Ces élections de 2018 posent plusieurs problèmes. Le premier problème est lié à une loi électorale d’un confessionnalisme débridé (il fallait, de l’aveu de ses architectes, mieux représenter les électeurs chrétiens par des députés chrétiens). Le deuxième problème est celui du taux de participation : moins de 50 % (un signal important) après neuf ans sans voter.
Le troisième problème est celui du gouvernement issu de ces élections. Non seulement on a tenu à maintenir Hariri à la tête du gouvernement simplement parce qu’il est majoritaire auprès des sunnites (ce qui ne correspond nullement à la tradition politique libanaise), mais on a tenu aussi à représenter au gouvernement presque toutes les forces politiques présentes au Parlement au nom d’un « consensus » qui contredit l’idée démocratique. L’opposition réelle était ainsi condamnée à être extraparlementaire.

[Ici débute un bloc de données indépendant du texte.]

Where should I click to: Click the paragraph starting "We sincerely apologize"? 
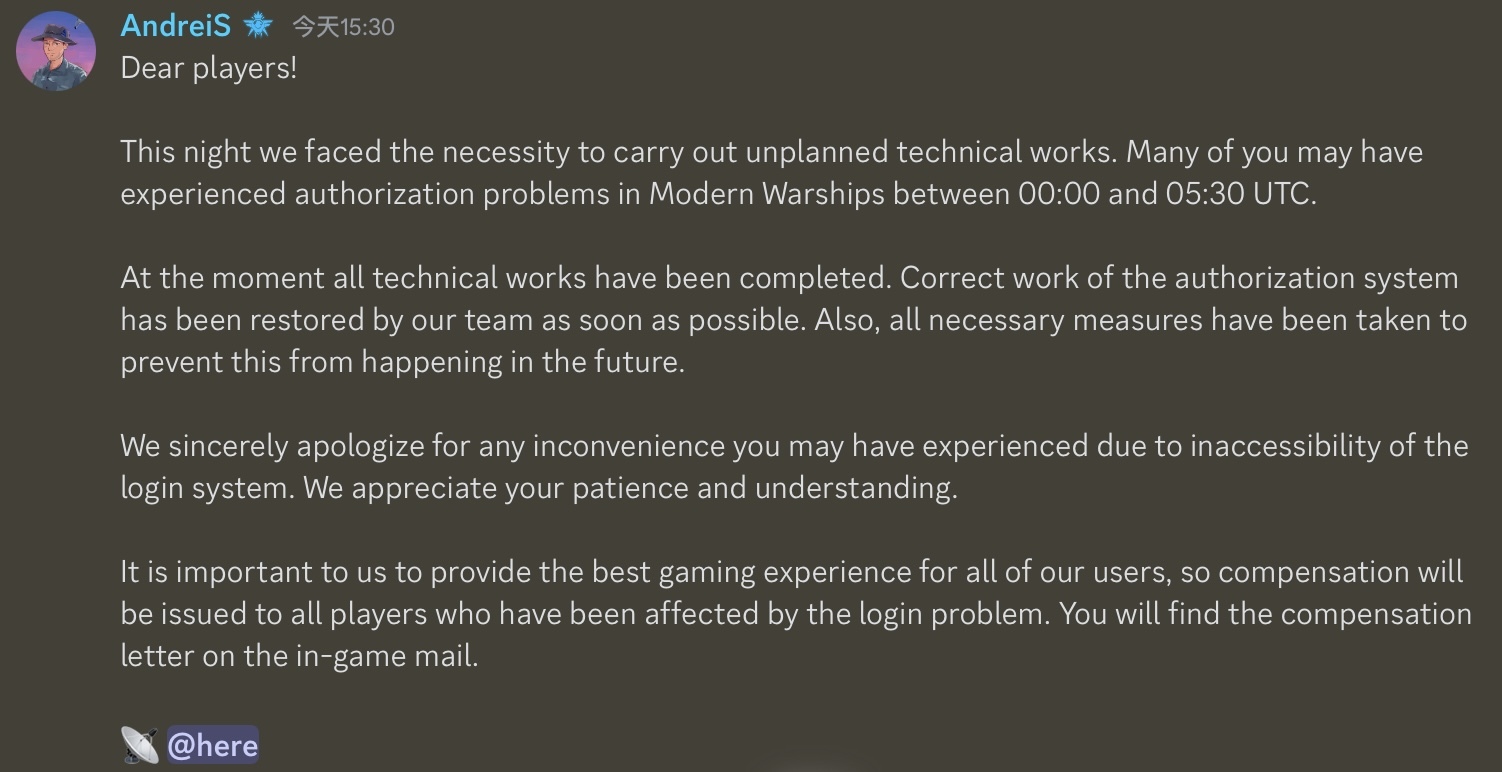(794, 467)
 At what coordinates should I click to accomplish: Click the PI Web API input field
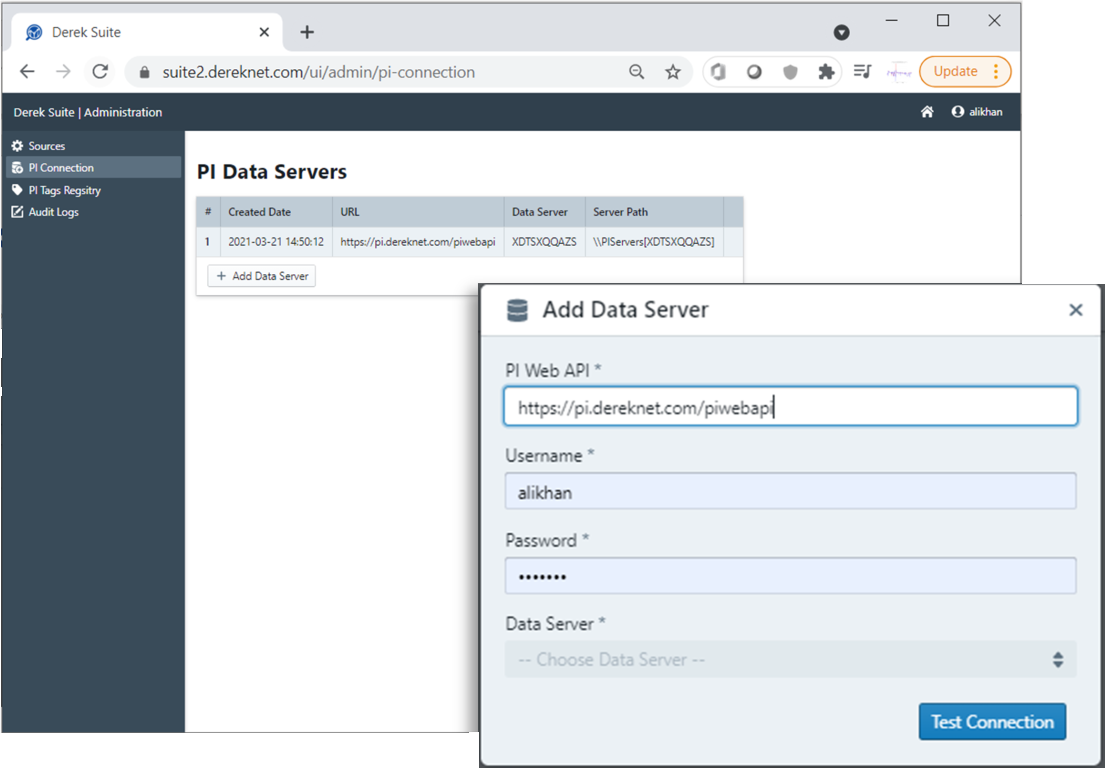(790, 407)
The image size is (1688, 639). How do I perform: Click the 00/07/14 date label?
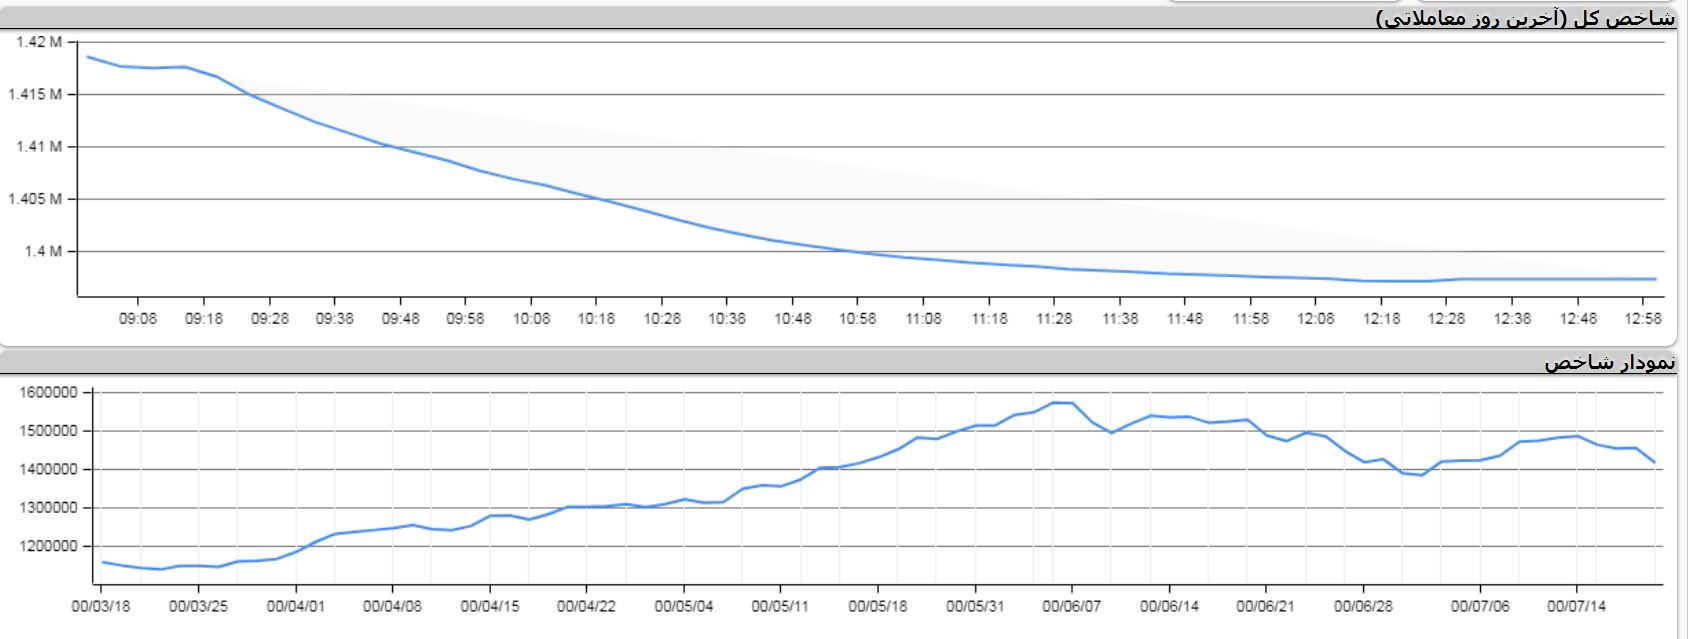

Ce n’est pas le Hezbollah des armes et de la résistance qui se retrouve bousculé cette fois, mais le Hezbollah du Parlement et du gouvernement
En somme, la classe politique libanaise a partiellement mis à l’abri le Liban des perturbations régionales, mais sans offrir aux Libanais ni la citoyenneté (étouffée par le féodalisme confessionnel), ni la démocratie (niée par le consensus au pouvoir). Si on ajoute à cela les pressions économiques extérieures (des créanciers) et des réformes iniques dans l’un des pays les plus inégalitaires du monde (50 % du patrimoine est détenu par 0,3 % de la population), le soulèvement populaire actuel s’explique largement.
Une soif de citoyenneté et de démocratie
Ironiquement, ce n’est pas le Hezbollah des armes et de la résistance qui se retrouve bousculé cette fois, mais le Hezbollah du Parlement et du gouvernement. Il se retrouve aujourd’hui coincé entre sa posture légitimiste (sa défense des institutions et même du gouvernement de Hariri jusqu’à la veille de sa démission) et une partie de sa base populaire.
Les dirigeants libanais ont beau pouvoir encore compter sur leurs militants (notamment pour les partis les mieux organisés, et cela inclut le Hezbollah et le Courant patriotique libre de Michel Aoun), il existe aujourd’hui au Liban – comme ailleurs dans le monde arabe – une soif de citoyenneté et de démocratie. Quelle que soit l’issue du bras de fer actuel, le confessionnalisme débridé et le faux consensus permanent – deux vecteurs de la corruption tant décriée – ne sont plus viables.